One image is especially beautiful: the king comes like rain on mown grass. Not like lightning. Not like a chariot charge. Rain on a field already cut down. That is one of the Bible’s deepest pictures of Christ’s reign. He comes to what has been shorn, diminished, and left looking finished. He does not despise the cut-down field. He waters it.

The line about the mountains “bringing peace” would not sound sentimental to an Israelite. Mountains were hard places—rocky, exposed, often associated with danger and scarcity. Yet under righteous rule, even the hard places yield shalom. That word means more than calm feelings. It means wholeness, rightness, life fitting together under God. The psalm knows that peace is social, legal, agricultural, and spiritual all at once.

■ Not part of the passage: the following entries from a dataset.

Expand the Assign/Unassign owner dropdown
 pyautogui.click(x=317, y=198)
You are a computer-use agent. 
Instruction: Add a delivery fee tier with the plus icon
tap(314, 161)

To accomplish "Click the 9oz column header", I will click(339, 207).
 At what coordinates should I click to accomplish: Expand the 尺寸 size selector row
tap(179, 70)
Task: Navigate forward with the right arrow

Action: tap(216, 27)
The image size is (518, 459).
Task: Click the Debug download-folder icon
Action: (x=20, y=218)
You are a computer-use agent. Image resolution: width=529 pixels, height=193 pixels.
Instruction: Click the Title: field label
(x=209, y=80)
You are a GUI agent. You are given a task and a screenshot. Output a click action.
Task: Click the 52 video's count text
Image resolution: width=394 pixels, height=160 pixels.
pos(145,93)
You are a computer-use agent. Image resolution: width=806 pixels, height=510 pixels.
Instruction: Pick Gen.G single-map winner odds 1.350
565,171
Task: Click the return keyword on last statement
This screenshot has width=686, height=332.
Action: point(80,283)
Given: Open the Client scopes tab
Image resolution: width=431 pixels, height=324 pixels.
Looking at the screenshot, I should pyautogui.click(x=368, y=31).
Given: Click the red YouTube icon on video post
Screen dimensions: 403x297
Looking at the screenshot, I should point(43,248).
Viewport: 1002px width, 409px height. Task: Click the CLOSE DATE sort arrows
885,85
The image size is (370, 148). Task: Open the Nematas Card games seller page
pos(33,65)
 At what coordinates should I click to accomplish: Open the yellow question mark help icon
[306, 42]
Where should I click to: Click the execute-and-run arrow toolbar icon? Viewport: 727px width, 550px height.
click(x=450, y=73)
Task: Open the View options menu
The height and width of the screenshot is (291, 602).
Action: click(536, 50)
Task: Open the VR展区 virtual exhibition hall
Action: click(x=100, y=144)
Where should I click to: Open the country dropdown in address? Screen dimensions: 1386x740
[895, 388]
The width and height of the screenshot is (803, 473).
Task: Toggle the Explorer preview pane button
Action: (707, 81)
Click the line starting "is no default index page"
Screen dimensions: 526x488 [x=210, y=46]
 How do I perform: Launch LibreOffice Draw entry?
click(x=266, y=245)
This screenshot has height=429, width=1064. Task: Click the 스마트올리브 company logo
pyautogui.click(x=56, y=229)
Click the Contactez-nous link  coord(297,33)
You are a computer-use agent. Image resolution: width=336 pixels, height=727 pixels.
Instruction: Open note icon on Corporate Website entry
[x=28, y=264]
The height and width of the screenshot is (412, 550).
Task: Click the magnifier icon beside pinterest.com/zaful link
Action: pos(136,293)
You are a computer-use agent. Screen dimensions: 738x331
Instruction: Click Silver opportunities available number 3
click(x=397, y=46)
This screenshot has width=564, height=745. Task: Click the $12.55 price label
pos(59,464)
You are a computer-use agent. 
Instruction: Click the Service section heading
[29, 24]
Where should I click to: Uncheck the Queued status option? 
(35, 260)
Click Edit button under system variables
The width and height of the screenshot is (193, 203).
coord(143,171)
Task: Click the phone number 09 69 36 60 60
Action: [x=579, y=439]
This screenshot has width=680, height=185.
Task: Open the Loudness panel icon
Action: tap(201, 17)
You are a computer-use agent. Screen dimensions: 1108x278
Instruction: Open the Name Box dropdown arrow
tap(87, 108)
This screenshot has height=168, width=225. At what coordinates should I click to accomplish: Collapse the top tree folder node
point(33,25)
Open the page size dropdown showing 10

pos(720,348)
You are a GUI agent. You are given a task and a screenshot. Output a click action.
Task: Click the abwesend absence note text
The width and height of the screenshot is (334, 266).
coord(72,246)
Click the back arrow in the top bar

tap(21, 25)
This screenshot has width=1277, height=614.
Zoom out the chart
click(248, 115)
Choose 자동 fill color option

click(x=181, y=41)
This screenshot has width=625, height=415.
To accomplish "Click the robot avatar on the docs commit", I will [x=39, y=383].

Then the horizon widens: Tarshish in the far west, Sheba and Seba to the south, the trade routes of ships and caravans bending toward this king. Christians have long heard an echo here of the nations streaming to Christ. Augustine read this psalm as the world gathered under the greater Son of David; Calvin said Solomon was only a shadow, Christ the substance. Even the Magi seem to stand in its afterglow.

So Psalm 72 leaves us with a holy ache. We do not yet see this kingdom in fullness. But we know its King. And because we know him, we learn what to pray for in every age: not merely strong leaders, but righteous ones; not merely peace, but justice-shaped peace; not merely blessing for ourselves, but rain for the cut-down fields of the world.

Suggested cross-references: 2 Samuel 23:3–4; Isaiah 11:1–5; Zechariah 9:10; Luke 1:32–33; Matthew 12:42; Revelation 11:15

Hymn: Hail to the Lord’s Anointed or Jesus Shall Reign Where’er the Sun

Prayer

Lord Jesus, greater than Solomon, reign where we are hard, cut down, and thirsty. Teach us to love the justice you love, to honor the lives the world treats as small, and to pray for your kingdom until the whole earth is filled with your glory. Amen.